We can divide the technologies currently used to produce nonwoven fabrics into six types:
- Airlaid: This method uses air to form a homogeneous web composed of randomly oriented short fibers. The subsequent bonding of the fibers, deposited on an air-permeable conveyor belt, can be done through heat (thermobonding airlaid – TBAL), hydrogen (hydrogen bonding airlaid – HBAL), latex (latex bonding airlaid – LBAL), or a mixed LBAL + TBAL process.

- Air-through bonding
A thermal bonding process involves the use of hot air on the surface of the nonwoven material, resulting in a voluminous, soft, and uniform material with high tensile strength. This process does not use chemical binders and is the only type of thermal bonding process that exposes the entire product to a uniform temperature.

- Meltblown
Nonwoven fabric obtained through a spinning process called “spunbonding.” Melted polymeric fibers are passed through a spinneret to form long, fine fibers, which are then stretched and deposited onto a conveyor belt with hot compressed air, creating the fabric. Spunbond nonwoven fabrics are composed of extremely long and lightweight fibers, exhibiting high filtration capacity.

- Spunlace
Nonwoven fabric obtained through a bonding process of fibrous webs, either wet or dry, obtained through carding, air bonding, or wet bonding. The process, known as spunlace or “hydroentangling,” involves fine jets of high-pressure water penetrating the web, hitting the conveyor belt, and bouncing back, thereby causing the entanglement of fibers.

- Spunlaid (or Spunbond)
Spunbond nonwovens, also called spunbond, are materials composed of extremely fine filaments. They are manufactured through a process that involves polymer extrusion to form continuous filaments, which are then conditioned, stretched, and deposited onto a conveyor belt to create the fabric. The filaments are chemically, mechanically, or thermally bonded to obtain the final product. Polypropylene-based spunbond is the predominant material for diapers and feminine hygiene products, as well as medical clothing.

- Spunmelt/SMS
Spunbond is often combined with meltblown nonwoven to create a layered product called SMS (spun-melt-spun). Completely made of PP (polypropylene), SMS nonwovens are water repellent and can be used for disposable applications. Meltblown is commonly used as a filtering material due to its ability to capture very fine particles.

- Wetlaid
Production technology similar to that used in paper manufacturing characterizes nonwovens of this type. These nonwovens differ from wetlaid paper in that more than 30% by weight of their fibrous content is composed of fibers with a length-to-diameter ratio greater than 300, while the density is less than 0.40 g/cm³. Wetlaid is commonly used to manufacture products such as tea bags, coffee filters, and disposable wipes.

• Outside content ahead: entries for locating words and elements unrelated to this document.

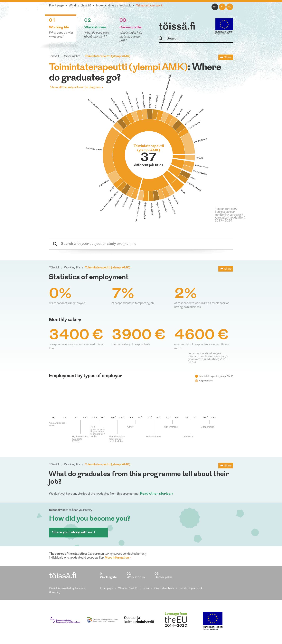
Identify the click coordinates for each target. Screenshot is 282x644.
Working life (72, 56)
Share (228, 57)
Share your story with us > (74, 532)
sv (230, 7)
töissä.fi (177, 27)
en (215, 7)
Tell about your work (149, 6)
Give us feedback (119, 6)
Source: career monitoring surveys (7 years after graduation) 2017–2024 (230, 216)
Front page (56, 6)
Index (100, 6)
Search (162, 38)
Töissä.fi (54, 56)
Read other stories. (156, 494)
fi (222, 7)
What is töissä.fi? (80, 6)
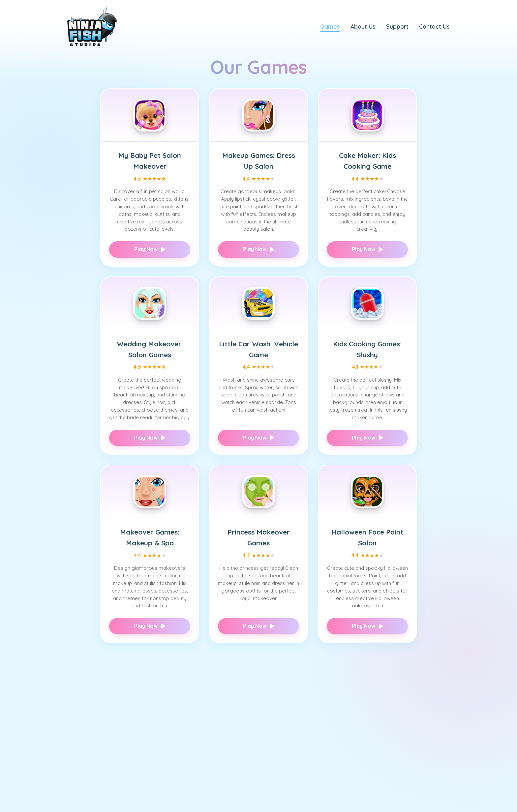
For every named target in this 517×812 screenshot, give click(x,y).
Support (397, 26)
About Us (363, 26)
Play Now (150, 249)
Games (330, 26)
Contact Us (434, 26)
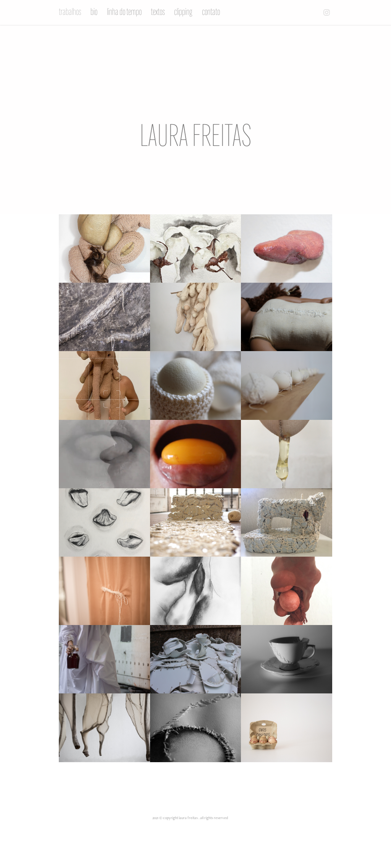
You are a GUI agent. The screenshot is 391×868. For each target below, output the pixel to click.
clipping (183, 11)
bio (94, 11)
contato (211, 11)
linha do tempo (124, 11)
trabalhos (70, 11)
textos (158, 11)
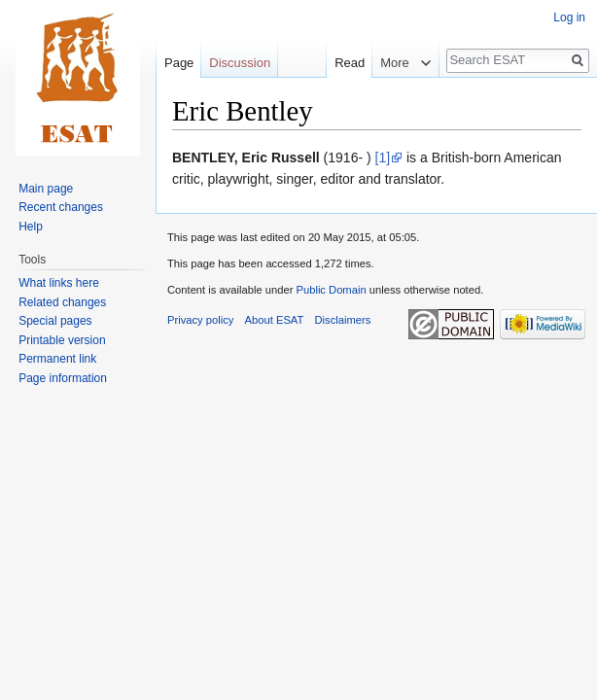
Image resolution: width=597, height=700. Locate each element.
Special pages (54, 321)
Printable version (61, 340)
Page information (62, 378)
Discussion (239, 62)
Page (179, 62)
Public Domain (331, 290)
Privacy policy (200, 320)
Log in (569, 18)
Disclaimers (343, 320)
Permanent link (57, 359)
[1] (383, 158)
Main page (46, 189)
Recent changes (60, 207)
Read (339, 62)
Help (30, 227)
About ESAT (274, 320)
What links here (58, 283)
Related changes (62, 302)
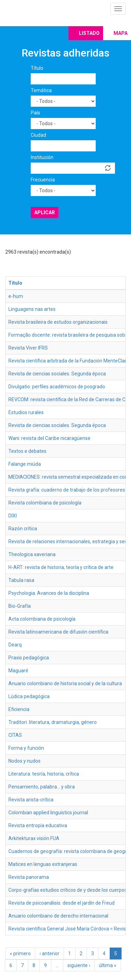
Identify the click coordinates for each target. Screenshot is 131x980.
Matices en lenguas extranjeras (43, 864)
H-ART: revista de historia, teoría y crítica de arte (61, 567)
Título (37, 68)
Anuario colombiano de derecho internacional (58, 916)
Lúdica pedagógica (29, 696)
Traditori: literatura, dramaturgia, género (53, 722)
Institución (42, 157)
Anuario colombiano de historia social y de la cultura (65, 683)
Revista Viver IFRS (28, 348)
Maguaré (18, 670)
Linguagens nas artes (32, 309)
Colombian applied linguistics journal (48, 812)
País (35, 113)
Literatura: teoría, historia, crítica (43, 774)
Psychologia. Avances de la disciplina (49, 593)
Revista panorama (29, 877)
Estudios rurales (26, 412)
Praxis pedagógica (29, 657)
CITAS (15, 735)
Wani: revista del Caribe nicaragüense (50, 438)
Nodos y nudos (24, 761)
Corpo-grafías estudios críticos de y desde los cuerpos (67, 890)
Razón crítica (22, 528)
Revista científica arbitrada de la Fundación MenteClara (69, 361)
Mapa (120, 33)
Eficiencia (19, 709)
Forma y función (26, 748)
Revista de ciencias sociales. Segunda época (57, 374)
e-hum (16, 296)
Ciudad (38, 135)
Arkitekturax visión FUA (34, 838)
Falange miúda (24, 464)
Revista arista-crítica (31, 800)
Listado (89, 33)
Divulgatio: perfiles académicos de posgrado (57, 387)
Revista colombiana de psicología (45, 503)
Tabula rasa (21, 580)
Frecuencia (43, 180)
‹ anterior (50, 953)
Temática (41, 90)
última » (107, 965)
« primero (20, 953)
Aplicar (45, 212)
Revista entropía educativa (38, 825)
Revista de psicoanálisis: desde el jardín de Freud (61, 903)
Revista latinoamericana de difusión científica (58, 632)
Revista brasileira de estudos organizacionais (58, 322)
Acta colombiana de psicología (42, 619)
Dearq (15, 644)
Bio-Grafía (19, 606)
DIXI (13, 515)
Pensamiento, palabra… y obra (42, 787)
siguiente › (79, 965)
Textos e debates (27, 451)
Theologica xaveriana (32, 554)
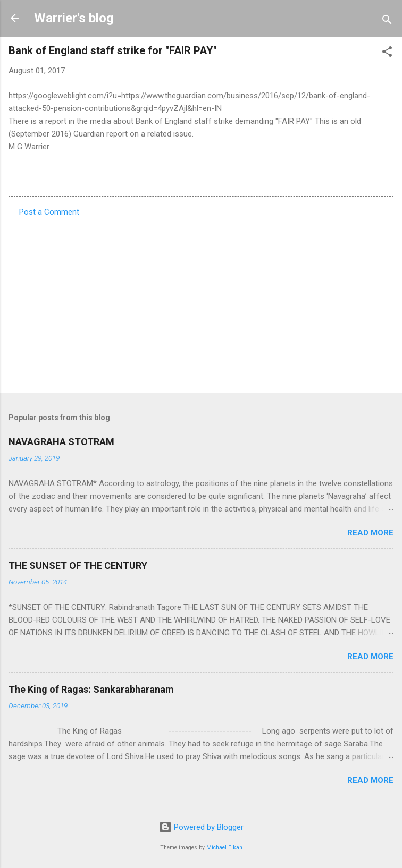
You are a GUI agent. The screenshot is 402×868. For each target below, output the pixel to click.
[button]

Among the key characteristics of nonwoven materials is elasticity, leading to progressive narrowing of the initial web width (neck-in) from the winding phase to the final product. In this regard, it is necessary to distinguish the specific characteristics of the two main types of nonwovens: spunlaid and spunlace.
Spunlaid, characterized by a random positioning of its fibers, is more resistant to traction and, for this reason, undergoes greater contraction compared to spunlace. For instance, an initial web width of 3600 mm results in final rolls with a width of 3200 mm.
Spunlace, on the other hand, is composed of fibers oriented in the machine direction due to the use of carding machines in the formation process. This makes it resistant to traction in that direction and, therefore, less prone to contraction.